Дедушка Абрам был добродушен и любил своих внуков и правнуков, любил семейные сборища. Помню, как на большом застолье у нас дома он почему-то запел старческим дребезжащим голосом «Выхожу один я на дорогу». Ему было уже недолго до конца пути. За две недели до кончины он почувствовал себя неважно. Врачи констатировали, что у 92-х летнего старика ослабело сердце и что гулять ему без сопровождения нельзя. Когда моему прадеду Абраму стало плохо, бабушка попыталась спасти его кислородной подушкой. Дед сказал дочери: «Не мучай меня» и отошёл в мир иной.
Со смертью моего прадеда связан эпизод, описанный в стихотворении.
Портреты
Когда приблизилось сердце
к вещему знаку «стоп»,
мой прадед просил мою бабку,
чтоб с ним положили в гроб
портреты седобородых,
портреты его дедов.
«Никто их уже не помнит,
а мне девяносто два.
Людская небрежна память,
и занята голова
заботами дня и быта,
нуждами естества».
Мне было тогда лет десять,
но помню: висели они
в дедовой спальне чинно;
в бакинские ночи и дни
строго на нас взирали
очи литовской родни.
Двух древних хасидов в ермолках
в Баку занесла судьба,
в мир без молитв и Бога,
в мир понятный едва.
Где сейчас их могилы?
Лишь смутная память жива.
Бабушка моя свято
исполнила дедов завет:
схоронила с ним его память
длиной в девяносто лет.
До сих пор не могу простить ей,
что не сказала «нет».
Апрель 2004 г.
С фанатичной методичностью моя бабушка посещала могилы родителей и мужа. Кладбище находилось в черте города и было тесно заселено еврейскими могилами. Для меня осталось загадкой, как бабушка запоминала дорогу к могилам, продираясь по узеньким лабиринтам межмогильных полосок. В день поездки на кладбище она ничего не ела. Ей было неизвестно, что по еврейскому обряду цветы на могилах не полагаются. Бабушка привозила на могилы свежие цветы, распределяя их по стеклянным банкам, которые наполняла водой. Ела она только по возвращении домой.

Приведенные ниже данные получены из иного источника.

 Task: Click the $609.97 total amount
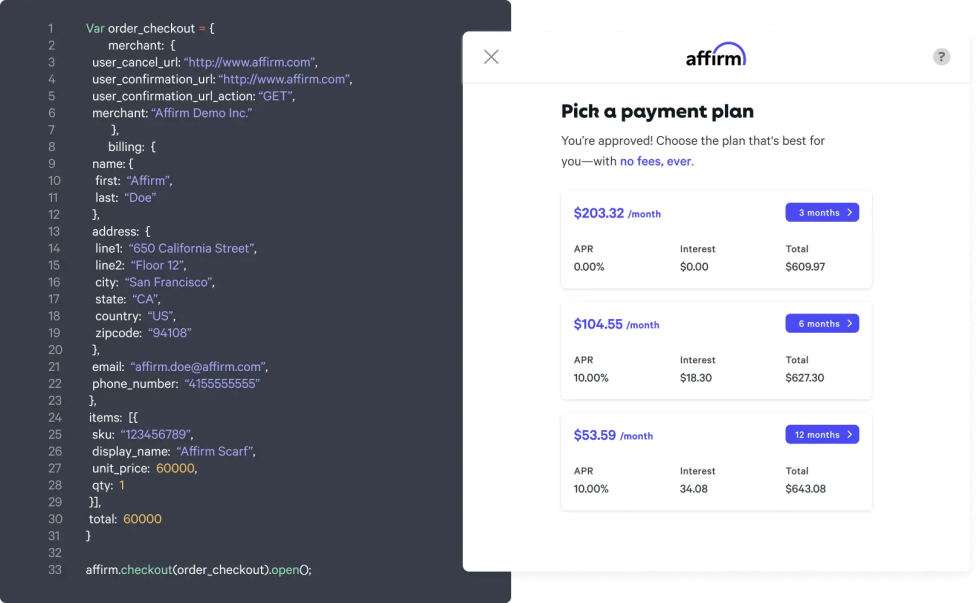click(x=805, y=267)
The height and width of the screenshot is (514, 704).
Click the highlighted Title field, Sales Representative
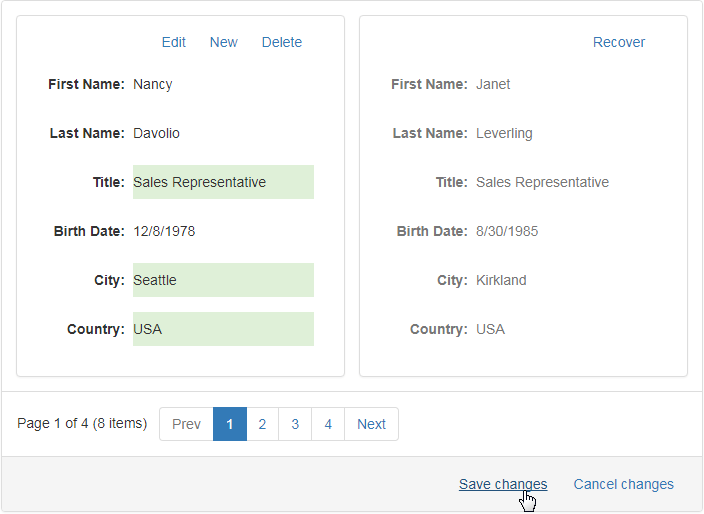coord(223,182)
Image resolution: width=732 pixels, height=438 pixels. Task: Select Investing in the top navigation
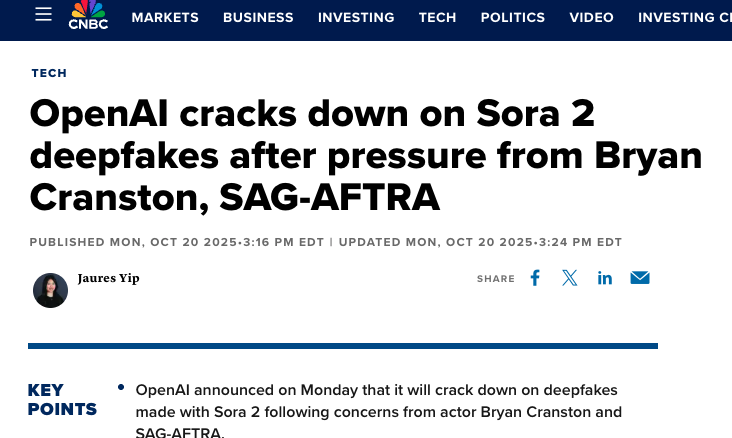356,17

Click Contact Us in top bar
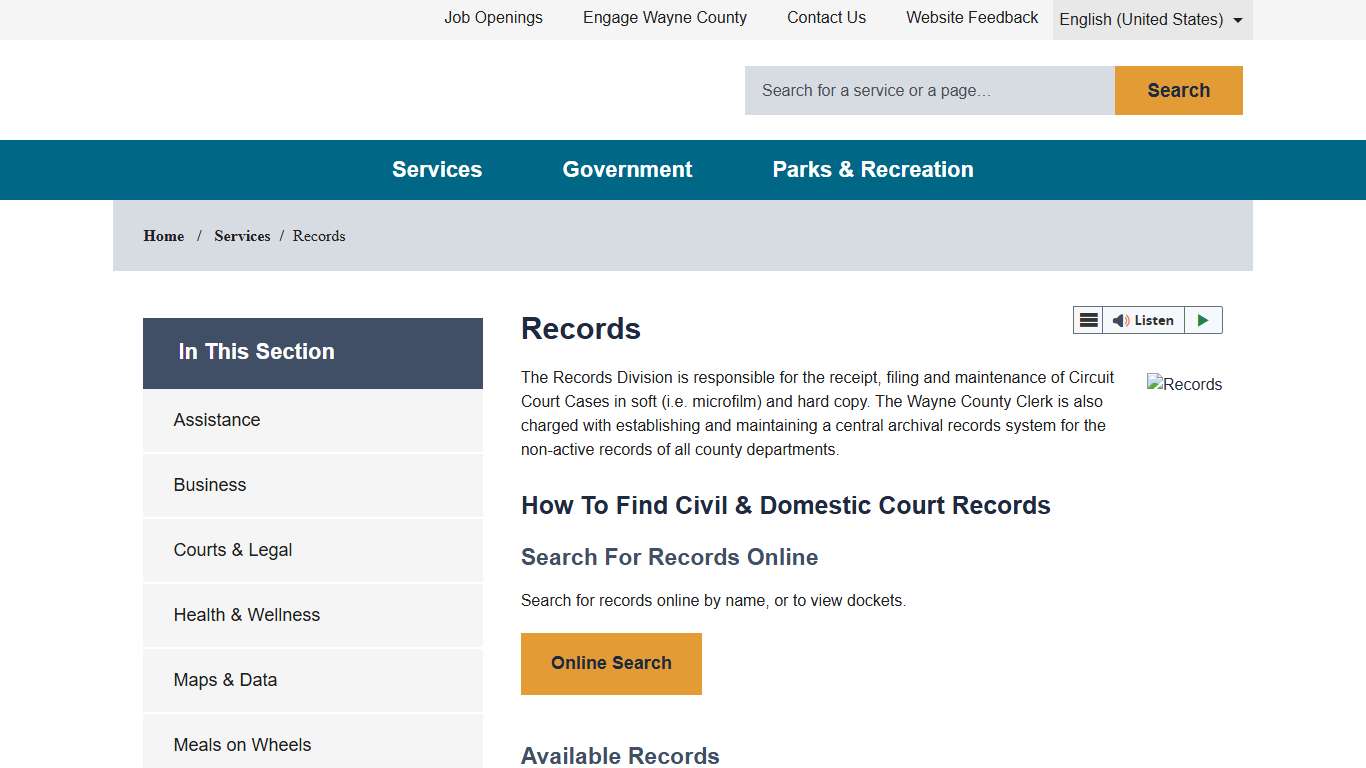click(826, 18)
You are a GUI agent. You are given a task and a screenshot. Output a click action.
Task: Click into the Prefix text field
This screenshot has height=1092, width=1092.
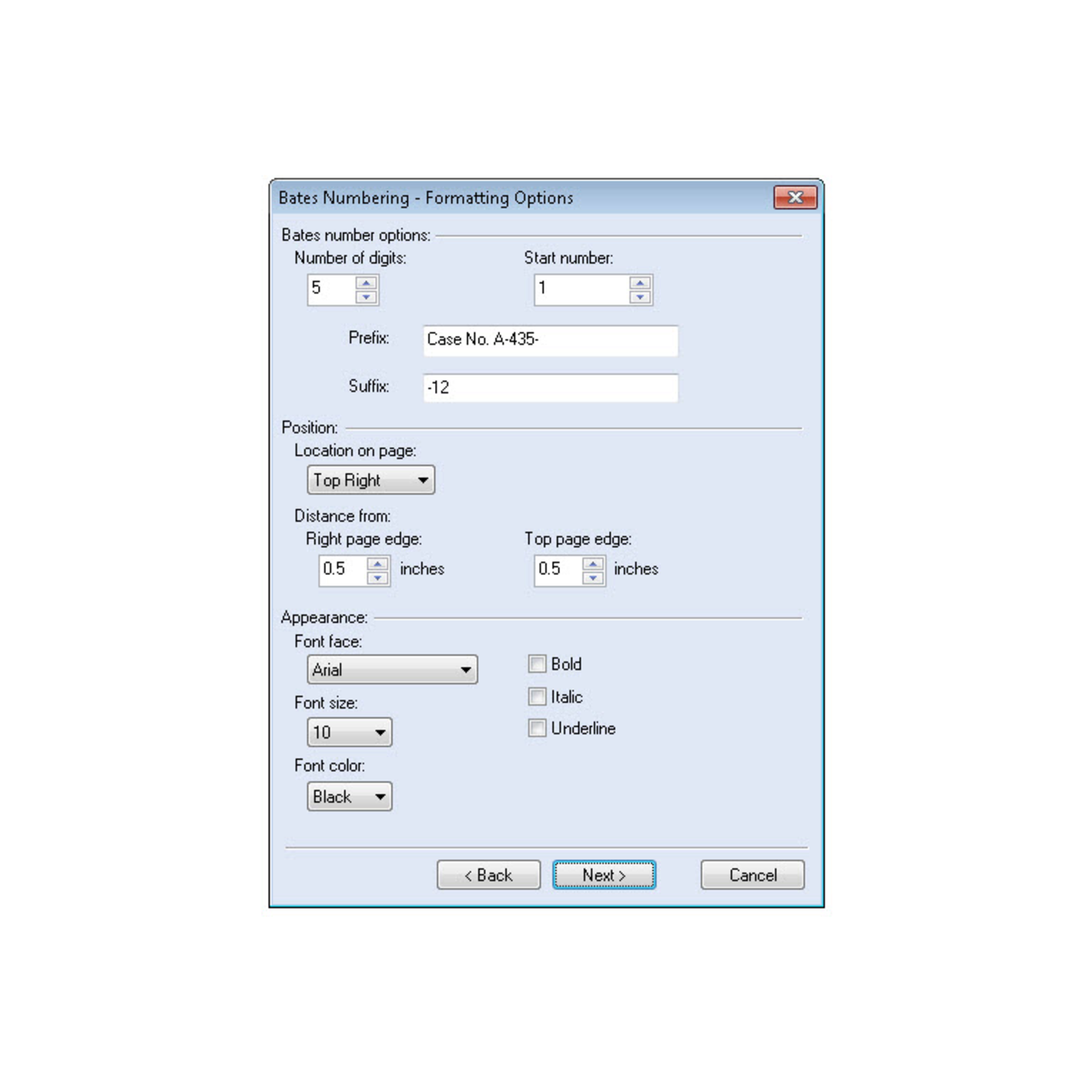550,340
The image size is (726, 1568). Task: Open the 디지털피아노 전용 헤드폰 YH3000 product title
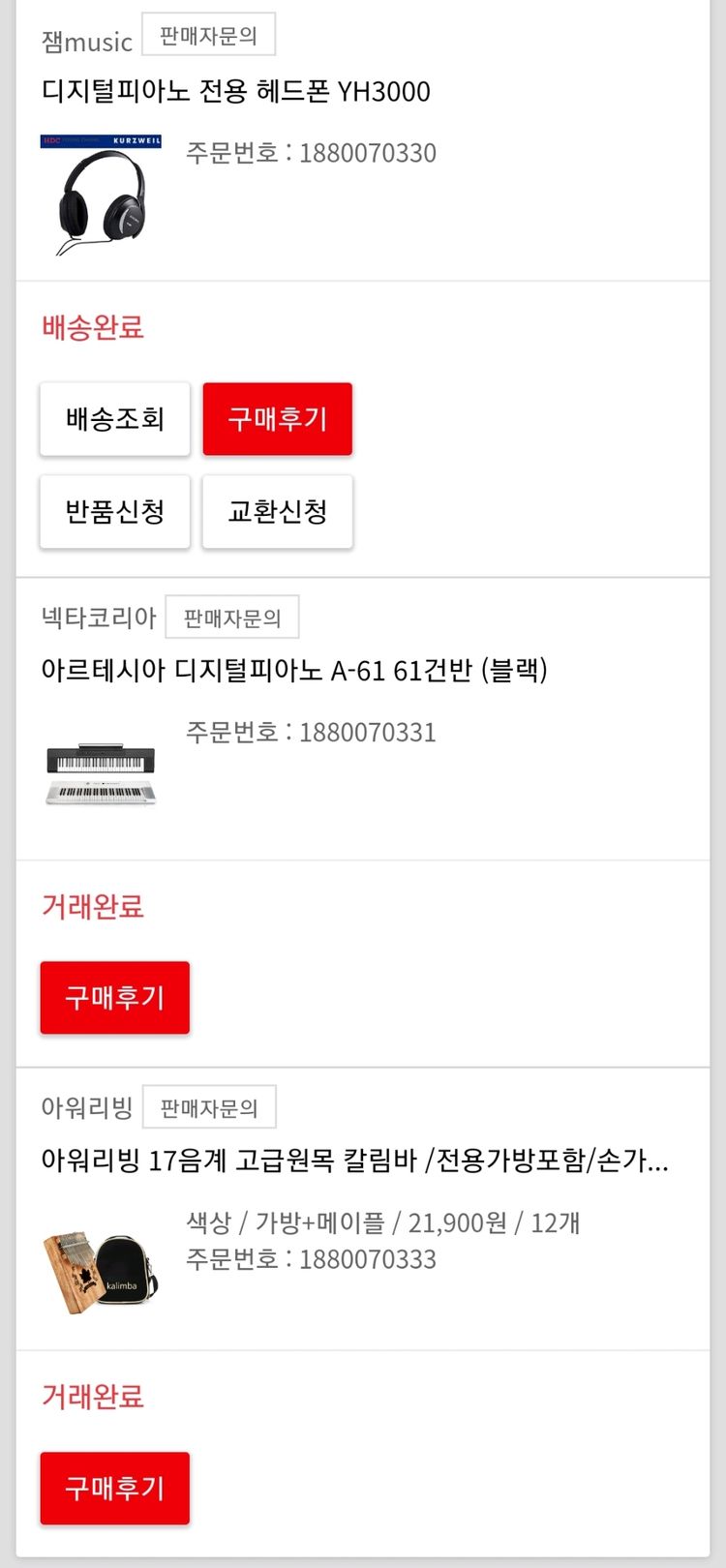coord(235,92)
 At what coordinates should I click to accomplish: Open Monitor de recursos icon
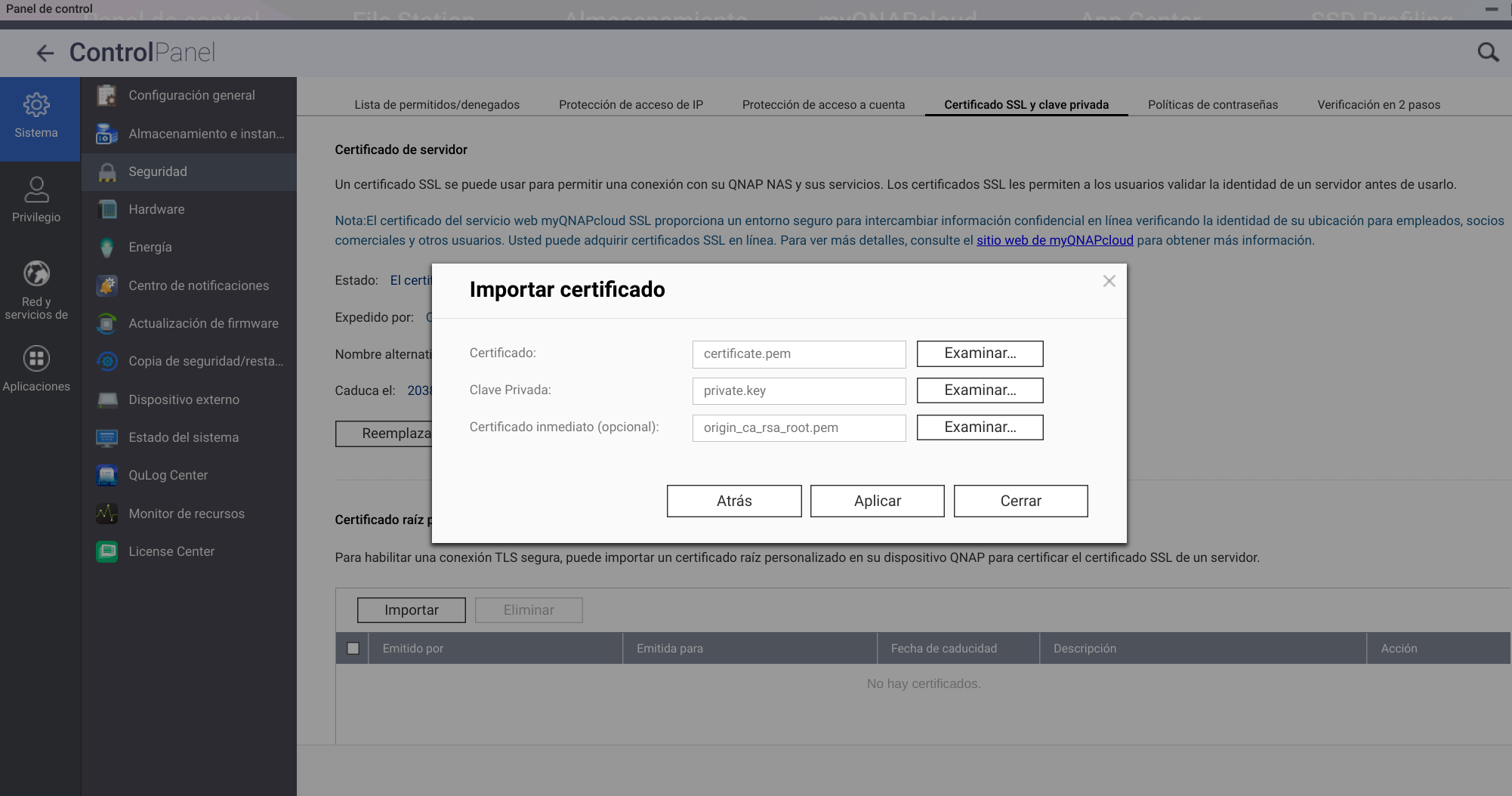click(107, 514)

Себе она уготовила местечко на участке, где лежали её дорогие родители, братья, муж. Твёрдо вознамерившись быть захороненной рядом со своими дорогими покойниками, она охраняла место рядом с ними с неистовым упорством, так ей присущим.
Так, она не разрешила похоронить на этом участке Гиту, вдову своего любимого брата Володи, но не только её. Когда умер мой дедушка по отцу, она не предложила похоронить там и его. Пришлось моему папе хоронить своего отца на пустынном кладбище в Сураханах, что сопряжено было с немалыми трудностями. Но, как говорится, человек полагает, а Бог располагает. Бабушка не была провидицей. Ей не дано было догадаться, что могила её будет за океаном, в далёкой Америке, а точнее, на еврейском кладбище Лонг-Айленда «Beth David».